(Photo by Jonathan Daniel/Getty Images)

Looking at the play now, Connor Carrick knows what he should have done early in the first period Tuesday night when he was jockeying for positioning with big Blackhawks winger Brandon Bollig.

The two were battling for space behind the goal line and when they reached the front of the net Bollig had positioning prompting Carrick, who’s listed at 5 feet 11, 185 pounds, to shove his 6-foot-2, 223-pound opponent.

“What I could have done better was position myself from the corner in front of Bollig, picked him a bit and prevented him from getting there,” Carrick recalled later. “Once we were in front, I gave him a shove the puck landed on his tape. It’s pretty tough when it bounces right to him but there’s no excuse for that. That’s a flat out mistake on my end. They scored and 20,000 people saw it.”

It’s not easy to be a 19-year-old defenseman making your NHL debut anywhere, let alone in your home town in the arena where you attended games as a fan throughout your life with roughly 15-20 friends and family members watching.

There were moments that caused goosebumps, like when he stood on the blue line during the raucous rendition of the national anthem United Center is famous for or heard the ‘Here come the Hawks’ fight song he knows by heart.
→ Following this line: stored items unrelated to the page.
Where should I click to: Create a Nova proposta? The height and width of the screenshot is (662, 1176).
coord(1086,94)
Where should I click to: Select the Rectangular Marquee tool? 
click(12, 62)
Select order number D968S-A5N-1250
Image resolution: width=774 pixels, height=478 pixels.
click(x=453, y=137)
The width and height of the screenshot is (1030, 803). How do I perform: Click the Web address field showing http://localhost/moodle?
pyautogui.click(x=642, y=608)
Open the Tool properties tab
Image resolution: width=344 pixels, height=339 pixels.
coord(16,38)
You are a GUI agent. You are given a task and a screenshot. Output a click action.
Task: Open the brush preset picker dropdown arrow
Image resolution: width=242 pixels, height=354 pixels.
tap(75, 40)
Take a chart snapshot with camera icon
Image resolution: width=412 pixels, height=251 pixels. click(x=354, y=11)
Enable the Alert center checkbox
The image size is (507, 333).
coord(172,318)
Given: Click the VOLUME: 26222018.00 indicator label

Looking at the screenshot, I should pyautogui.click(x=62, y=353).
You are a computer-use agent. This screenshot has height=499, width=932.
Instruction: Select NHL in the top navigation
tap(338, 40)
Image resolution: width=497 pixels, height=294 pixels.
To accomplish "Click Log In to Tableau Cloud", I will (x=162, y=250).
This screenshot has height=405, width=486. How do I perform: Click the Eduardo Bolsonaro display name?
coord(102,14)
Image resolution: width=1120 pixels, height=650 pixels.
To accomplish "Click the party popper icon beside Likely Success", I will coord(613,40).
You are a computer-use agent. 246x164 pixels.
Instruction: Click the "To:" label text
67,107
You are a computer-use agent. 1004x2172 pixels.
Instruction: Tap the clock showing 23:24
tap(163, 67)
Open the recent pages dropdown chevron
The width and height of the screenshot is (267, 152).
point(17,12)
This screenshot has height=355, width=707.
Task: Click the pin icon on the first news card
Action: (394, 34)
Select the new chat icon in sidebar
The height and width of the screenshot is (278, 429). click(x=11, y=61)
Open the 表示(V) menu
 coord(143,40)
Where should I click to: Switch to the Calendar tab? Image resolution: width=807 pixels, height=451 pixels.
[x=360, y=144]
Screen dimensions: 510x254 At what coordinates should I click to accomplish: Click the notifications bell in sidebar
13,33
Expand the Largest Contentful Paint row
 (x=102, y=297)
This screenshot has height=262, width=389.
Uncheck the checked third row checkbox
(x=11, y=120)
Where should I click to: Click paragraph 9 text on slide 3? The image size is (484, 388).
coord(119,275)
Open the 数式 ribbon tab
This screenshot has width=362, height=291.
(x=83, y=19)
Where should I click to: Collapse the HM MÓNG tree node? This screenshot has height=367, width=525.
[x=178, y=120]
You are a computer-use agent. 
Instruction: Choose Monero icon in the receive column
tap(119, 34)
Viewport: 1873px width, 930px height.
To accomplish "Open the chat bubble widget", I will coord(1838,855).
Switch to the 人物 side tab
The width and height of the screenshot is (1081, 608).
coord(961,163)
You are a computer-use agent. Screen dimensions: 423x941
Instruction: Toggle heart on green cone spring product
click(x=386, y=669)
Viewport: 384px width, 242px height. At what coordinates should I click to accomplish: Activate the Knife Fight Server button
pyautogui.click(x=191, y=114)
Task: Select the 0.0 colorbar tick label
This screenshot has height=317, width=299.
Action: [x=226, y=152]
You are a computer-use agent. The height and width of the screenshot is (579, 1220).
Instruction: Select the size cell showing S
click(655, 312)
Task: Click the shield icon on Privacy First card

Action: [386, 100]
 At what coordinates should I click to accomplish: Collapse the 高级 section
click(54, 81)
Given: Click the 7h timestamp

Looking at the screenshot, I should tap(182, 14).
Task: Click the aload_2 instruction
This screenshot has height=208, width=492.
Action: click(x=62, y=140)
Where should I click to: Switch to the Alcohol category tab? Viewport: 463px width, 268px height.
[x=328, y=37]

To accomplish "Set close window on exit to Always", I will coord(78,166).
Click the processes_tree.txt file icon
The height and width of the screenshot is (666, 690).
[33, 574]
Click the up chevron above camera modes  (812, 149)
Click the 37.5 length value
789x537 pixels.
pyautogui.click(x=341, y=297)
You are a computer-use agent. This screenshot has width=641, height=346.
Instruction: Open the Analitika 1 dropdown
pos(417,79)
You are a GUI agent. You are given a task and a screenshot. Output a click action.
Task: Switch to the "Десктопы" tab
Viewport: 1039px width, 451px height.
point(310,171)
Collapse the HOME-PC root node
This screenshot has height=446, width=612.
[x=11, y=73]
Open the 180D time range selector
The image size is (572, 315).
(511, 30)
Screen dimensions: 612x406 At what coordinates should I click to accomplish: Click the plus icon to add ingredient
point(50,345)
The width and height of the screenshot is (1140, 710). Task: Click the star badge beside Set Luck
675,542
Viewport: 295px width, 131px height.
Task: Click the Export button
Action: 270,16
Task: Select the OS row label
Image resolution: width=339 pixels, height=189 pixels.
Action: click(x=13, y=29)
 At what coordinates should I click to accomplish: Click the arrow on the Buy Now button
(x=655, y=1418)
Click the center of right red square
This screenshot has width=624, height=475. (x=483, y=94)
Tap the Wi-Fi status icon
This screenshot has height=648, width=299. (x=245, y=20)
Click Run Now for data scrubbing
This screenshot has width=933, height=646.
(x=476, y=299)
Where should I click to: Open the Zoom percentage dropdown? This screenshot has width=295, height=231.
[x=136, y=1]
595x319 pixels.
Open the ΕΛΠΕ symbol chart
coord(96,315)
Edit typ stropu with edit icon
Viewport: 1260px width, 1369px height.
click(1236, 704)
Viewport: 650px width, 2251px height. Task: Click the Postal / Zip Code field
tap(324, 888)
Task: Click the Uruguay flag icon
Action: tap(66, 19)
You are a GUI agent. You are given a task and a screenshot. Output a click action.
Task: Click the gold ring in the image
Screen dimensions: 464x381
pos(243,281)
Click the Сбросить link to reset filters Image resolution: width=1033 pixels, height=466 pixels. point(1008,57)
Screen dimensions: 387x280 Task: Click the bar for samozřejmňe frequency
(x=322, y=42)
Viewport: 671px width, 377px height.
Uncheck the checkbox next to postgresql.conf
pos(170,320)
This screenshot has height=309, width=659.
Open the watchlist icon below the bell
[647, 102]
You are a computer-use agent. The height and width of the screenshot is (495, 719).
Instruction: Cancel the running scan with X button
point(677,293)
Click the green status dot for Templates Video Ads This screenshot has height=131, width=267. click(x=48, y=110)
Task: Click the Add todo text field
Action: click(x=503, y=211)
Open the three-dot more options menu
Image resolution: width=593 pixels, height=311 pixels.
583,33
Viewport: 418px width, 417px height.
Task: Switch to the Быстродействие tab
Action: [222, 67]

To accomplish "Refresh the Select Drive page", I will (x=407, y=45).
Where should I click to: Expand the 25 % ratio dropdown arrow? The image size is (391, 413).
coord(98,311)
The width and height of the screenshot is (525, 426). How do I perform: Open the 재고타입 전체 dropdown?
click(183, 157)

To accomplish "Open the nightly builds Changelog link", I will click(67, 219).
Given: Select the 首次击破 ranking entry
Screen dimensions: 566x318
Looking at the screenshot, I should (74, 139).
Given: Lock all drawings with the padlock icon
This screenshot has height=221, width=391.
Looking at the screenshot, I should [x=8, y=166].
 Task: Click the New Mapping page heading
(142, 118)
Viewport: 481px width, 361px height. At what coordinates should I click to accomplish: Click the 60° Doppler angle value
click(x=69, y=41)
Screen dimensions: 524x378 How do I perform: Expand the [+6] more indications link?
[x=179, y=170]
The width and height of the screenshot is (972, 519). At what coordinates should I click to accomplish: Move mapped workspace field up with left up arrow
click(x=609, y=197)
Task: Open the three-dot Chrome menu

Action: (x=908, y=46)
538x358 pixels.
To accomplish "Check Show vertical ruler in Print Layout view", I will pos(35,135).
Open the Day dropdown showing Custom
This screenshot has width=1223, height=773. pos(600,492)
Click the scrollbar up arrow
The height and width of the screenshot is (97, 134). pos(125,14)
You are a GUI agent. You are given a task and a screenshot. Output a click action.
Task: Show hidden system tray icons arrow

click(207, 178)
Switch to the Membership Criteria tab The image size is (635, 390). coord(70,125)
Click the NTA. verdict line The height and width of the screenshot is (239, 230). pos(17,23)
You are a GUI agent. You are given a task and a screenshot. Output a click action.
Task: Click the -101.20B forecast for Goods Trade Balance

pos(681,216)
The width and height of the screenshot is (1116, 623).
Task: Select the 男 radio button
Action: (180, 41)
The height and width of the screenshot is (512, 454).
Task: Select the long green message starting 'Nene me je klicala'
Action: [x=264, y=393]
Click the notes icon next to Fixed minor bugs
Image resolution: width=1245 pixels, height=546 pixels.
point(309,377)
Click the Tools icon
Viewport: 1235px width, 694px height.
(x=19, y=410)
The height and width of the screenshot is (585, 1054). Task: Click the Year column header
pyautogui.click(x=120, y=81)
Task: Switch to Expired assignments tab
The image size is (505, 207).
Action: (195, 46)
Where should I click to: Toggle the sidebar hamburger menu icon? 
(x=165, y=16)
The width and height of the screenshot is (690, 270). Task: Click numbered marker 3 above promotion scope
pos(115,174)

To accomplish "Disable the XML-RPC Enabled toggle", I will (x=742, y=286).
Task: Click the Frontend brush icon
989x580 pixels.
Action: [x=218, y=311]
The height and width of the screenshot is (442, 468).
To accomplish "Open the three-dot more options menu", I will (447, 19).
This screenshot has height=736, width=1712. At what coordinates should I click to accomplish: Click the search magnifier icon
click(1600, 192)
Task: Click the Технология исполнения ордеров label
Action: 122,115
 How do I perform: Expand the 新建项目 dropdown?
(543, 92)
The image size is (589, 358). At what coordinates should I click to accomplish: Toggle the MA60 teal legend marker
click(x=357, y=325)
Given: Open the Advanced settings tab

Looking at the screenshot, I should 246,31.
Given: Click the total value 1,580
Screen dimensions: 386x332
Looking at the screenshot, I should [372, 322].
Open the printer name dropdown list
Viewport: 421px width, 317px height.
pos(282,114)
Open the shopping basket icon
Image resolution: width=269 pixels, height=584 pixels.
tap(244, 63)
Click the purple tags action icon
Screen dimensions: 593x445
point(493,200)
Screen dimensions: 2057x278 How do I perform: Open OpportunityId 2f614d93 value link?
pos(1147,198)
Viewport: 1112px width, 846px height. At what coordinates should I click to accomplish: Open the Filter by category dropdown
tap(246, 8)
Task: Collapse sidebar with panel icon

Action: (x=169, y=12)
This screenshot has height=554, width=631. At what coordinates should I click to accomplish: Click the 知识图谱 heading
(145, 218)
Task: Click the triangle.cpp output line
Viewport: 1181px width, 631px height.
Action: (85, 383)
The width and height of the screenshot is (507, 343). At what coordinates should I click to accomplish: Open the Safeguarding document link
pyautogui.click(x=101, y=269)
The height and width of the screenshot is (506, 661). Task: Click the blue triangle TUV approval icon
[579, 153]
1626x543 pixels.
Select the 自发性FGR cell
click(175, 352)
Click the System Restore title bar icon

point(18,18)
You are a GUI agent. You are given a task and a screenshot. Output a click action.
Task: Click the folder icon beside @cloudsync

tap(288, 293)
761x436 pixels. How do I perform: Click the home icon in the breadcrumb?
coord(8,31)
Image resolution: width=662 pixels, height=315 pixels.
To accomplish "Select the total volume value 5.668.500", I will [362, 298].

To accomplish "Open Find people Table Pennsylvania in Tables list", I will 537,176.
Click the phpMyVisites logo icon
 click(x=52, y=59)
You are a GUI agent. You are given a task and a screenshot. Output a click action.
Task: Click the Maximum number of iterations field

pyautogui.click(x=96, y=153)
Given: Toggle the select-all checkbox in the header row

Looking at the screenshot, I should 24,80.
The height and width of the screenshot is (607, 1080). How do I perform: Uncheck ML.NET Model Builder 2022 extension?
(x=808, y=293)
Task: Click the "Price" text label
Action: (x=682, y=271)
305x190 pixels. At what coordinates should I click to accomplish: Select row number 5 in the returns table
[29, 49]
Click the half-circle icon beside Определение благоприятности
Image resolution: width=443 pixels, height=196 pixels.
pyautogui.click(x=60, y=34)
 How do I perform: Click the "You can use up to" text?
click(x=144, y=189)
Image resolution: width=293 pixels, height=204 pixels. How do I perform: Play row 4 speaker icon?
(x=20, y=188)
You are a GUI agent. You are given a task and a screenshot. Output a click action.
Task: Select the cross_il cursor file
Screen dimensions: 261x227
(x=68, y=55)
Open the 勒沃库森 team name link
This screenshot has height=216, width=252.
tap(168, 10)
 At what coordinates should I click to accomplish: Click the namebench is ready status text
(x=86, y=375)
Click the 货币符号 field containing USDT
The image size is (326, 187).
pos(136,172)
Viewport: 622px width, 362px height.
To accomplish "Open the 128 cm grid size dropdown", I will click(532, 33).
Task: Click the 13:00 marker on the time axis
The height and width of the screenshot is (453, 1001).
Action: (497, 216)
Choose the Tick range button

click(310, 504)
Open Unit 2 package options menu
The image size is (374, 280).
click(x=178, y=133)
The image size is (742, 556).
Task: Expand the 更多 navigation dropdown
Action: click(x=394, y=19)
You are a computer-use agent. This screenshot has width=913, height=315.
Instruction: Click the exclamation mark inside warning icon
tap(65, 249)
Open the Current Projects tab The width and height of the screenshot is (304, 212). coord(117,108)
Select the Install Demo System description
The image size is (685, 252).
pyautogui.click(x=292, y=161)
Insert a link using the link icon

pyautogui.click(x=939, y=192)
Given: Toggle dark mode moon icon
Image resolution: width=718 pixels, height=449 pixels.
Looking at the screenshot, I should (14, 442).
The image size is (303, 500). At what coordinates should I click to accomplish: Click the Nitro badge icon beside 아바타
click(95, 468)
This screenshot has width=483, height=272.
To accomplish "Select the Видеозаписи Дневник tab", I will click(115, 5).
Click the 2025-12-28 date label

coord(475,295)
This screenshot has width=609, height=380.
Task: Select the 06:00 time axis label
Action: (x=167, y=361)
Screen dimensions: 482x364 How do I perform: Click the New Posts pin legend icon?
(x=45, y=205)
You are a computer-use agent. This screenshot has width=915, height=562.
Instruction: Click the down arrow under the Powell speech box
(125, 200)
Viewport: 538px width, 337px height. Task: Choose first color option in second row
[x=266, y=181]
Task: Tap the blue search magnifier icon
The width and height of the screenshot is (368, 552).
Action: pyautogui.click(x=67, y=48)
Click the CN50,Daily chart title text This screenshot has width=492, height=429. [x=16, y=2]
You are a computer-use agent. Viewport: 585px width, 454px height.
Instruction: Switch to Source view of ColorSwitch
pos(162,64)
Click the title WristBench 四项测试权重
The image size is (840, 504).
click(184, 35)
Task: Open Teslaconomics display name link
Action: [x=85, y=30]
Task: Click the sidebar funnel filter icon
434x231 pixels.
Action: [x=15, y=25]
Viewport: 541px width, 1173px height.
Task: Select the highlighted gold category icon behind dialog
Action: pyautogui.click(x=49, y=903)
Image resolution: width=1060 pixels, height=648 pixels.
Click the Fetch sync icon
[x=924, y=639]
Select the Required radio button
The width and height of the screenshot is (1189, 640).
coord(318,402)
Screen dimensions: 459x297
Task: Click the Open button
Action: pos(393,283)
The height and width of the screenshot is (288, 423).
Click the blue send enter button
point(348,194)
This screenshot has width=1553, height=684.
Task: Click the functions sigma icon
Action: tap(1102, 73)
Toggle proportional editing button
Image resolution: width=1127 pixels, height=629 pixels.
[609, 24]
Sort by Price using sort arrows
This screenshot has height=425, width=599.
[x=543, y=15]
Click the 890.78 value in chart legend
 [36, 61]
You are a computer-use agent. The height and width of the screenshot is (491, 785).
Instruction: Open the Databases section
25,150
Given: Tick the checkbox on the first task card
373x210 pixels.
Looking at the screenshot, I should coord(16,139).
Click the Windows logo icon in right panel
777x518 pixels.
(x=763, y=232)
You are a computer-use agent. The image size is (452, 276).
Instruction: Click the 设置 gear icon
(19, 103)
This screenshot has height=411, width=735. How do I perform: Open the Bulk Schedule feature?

But there were also the times he could see his dad trying to get a read on him from the stands after each mistake.

“I would have liked a couple do overs but there’s no mulligans in this game. I’ll live with it. That’s what pros do,” said Carrick, who was grateful to have his family’s support even if the contest wasn’t perfect. “That’s what helped was the support after the game because that was a tough one to swallow [Tuesday]. No matter what was going to be the result, it’s something to look back on. It’s going to be a good memory no matter what. Unfortunately it wasn’t ideal. I saw that playing out a little differently in my head but that’s how things go.”

Based on Coach Adam Oates’s comments Carrick won’t have to wait long for a chance at redemption. The rookie will likely be back in the lineup for the home opener Thursday against the Calgary Flames.

Oates is well aware of the range of emotions a player experiences in their first game and how difficult it can be to manage all of it. He also knows it’s important to give young players an opportunity to keep learning.

“I think that’s where you realize maybe being an ex player the severity of what a first game feels like and what your first how many feel like because every team you play it’s your first time and it’s for real,” Oates said. “He’s been a great player wherever he’s played the last few years of his life so he’s handled success and failure. It’s just another level of it. We just try to keep him upbeat and fix mistakes.”

Two other plays Carrick would have liked back also led to goals. He hooked Bollig in the second period, creating the power play that resulted in Brent Seabrook’s goal. Then in the third, he turned the puck over to Duncan Keith creating a rush back up ice that saw Brandon Saad sneak behind John Erskine for a backhander that tied the game at 4-4.

On a fundamental level Carrick’s decision to jump up in the play is something that Oates and his coaching staff encourage, that was the right call the coach said. The problem was what ensued after the turnover when neither Erskine nor Carrick managed to keep tabs on Saad.

While it wasn’t the debut he envisioned, Carrick was encouraged by a pat on the back from Oates as they got on the team plane to return to Washington that night.

“The positives was it was over with, Coach Oates said that as soon as we got on the plane. One down, it’s gone,” said Carrick, adding that this isn’t the first time he’s had a less-than-ideal performance in a first game.

“My first preseason game was atrocious. Really, really bad in Belleville. I was convinced I was going home the next day. My first OHL game was horrible we played in Sault Ste. Marie it was really, really bad,” Carrick said. “I’m a guy that I need to be comfortable, I need to be poised it’s the way I see the game. If I was a higher energy guy in that kind of role it might help me with those nerves but I need to feel at ease and I didn’t. That’s my own fault for not prepping myself mentally but it was my first game. Hopefully I have a better second.”